FYI–doctors are not particularly good at dealing with death and dying.
That may surprise some. There may be an assumption that doctors are somehow more familiar with death, perhaps trained to deal with all its implications and ramifications than the average person and, therefore, more comfortable discussing and dealing with it–but for the most part, this isn't the case.
There have been attempts by some medical schools to introduce the topic and encourage open discussion. But I haven't seen much evidence among my colleagues that it has worked.
Doctors are trained to diagnose, treat and "defeat" disease states. Death is seen as the ultimate enemy. We are not comfortable with it. Doctors are trained to be defensive about death. Society has raised expectations of health care to such an extent that death is viewed as the consequence of medical mistakes, a potential malpractice case. Our litigious society, fueled by avaricious attorneys has inflamed the issue of death to such an extent that doctors overdo defensive practices (despite Obama's clams).
Doctors are afraid to openly discuss with the patient and their family when further aggressive treatment will only cause suffering and not change anything. Palliative approach or even Hospice consultation should be suggested by doctors. Rarely does that occur.
Doctors will often insert their own personal/religious beliefs into the discussion with families about end of life care. Some of the motivation, sad to say, may be financial. Instead, they should allow family members to address these issues with their loved ones who may, themselves, be conflicted about the best approach. Doctors should be open to discussing medical realities. Offering false hopes by suggesting risky testing or therapies is inappropriate. Honesty is needed as well as being open to answering family concerns.
I have been consulted about inserting endoscopic feeding tubes (PEGs) in patients who are at the end of life. Family members worry that their loved ones are "hungry" and starving when they stop eating. I point out that this is the natural consequence of the body "shutting down". Force feeding would actually make their loved ones uncomfortable. It will change nothing.

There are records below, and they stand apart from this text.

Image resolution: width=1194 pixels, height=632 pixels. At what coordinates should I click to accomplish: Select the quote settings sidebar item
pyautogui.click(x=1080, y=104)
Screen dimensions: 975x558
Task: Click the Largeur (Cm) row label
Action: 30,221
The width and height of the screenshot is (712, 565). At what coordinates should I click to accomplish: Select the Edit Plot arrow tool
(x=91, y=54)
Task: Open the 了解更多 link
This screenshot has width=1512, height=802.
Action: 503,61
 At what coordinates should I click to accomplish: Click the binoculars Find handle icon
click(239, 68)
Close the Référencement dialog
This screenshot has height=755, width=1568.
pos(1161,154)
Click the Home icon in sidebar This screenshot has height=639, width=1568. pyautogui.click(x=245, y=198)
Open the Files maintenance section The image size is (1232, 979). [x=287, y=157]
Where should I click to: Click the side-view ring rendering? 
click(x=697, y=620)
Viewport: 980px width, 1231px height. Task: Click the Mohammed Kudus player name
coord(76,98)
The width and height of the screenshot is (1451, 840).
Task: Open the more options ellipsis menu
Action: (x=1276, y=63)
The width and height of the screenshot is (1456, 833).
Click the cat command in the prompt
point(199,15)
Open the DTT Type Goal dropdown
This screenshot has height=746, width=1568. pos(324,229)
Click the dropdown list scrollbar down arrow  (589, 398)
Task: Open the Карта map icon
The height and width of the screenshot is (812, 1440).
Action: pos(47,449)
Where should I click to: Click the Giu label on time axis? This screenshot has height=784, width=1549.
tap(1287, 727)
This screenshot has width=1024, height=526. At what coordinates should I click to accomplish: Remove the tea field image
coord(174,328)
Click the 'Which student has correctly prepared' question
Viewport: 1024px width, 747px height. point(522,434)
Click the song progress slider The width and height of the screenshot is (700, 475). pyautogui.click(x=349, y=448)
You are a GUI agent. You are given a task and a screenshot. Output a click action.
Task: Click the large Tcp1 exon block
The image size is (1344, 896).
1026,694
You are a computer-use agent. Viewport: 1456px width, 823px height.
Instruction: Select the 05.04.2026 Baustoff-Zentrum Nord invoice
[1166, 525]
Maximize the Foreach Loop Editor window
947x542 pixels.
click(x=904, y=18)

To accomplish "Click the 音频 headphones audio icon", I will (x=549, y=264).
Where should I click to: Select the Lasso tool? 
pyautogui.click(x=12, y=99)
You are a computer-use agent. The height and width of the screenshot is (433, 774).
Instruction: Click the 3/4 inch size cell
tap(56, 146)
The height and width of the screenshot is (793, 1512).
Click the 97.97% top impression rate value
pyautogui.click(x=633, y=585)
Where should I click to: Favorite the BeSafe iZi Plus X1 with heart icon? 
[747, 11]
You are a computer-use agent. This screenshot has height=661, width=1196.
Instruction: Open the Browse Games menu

The issue becomes one of judging the quality of the individual patient's life and their prognosis. The patient's wishes should be reviewed. Family members should not attempt to change advanced directives because it makes them uncomfortable.
I often advise families to do what is in their loved one's best interest, not their own. They may want them to continue to stay alive, but at what cost? Quality of life IS important. When it is gone it is time to offer comfort and compassion.
Palliative care committees need to proliferate. The public needs to face end of life issues with open dialogues involving religious leaders, ethicists, physicians, social workers and well known cultural icons.
Death should not be regarded as the unspoken enemy. It depends on the particular situation. A sudden death of a young otherwise healthy individual is always tragic. But for those been blessed with relative longevity and facing a progressively worsening medical condition, death represents the end of suffering and the ultimate fate of all of us.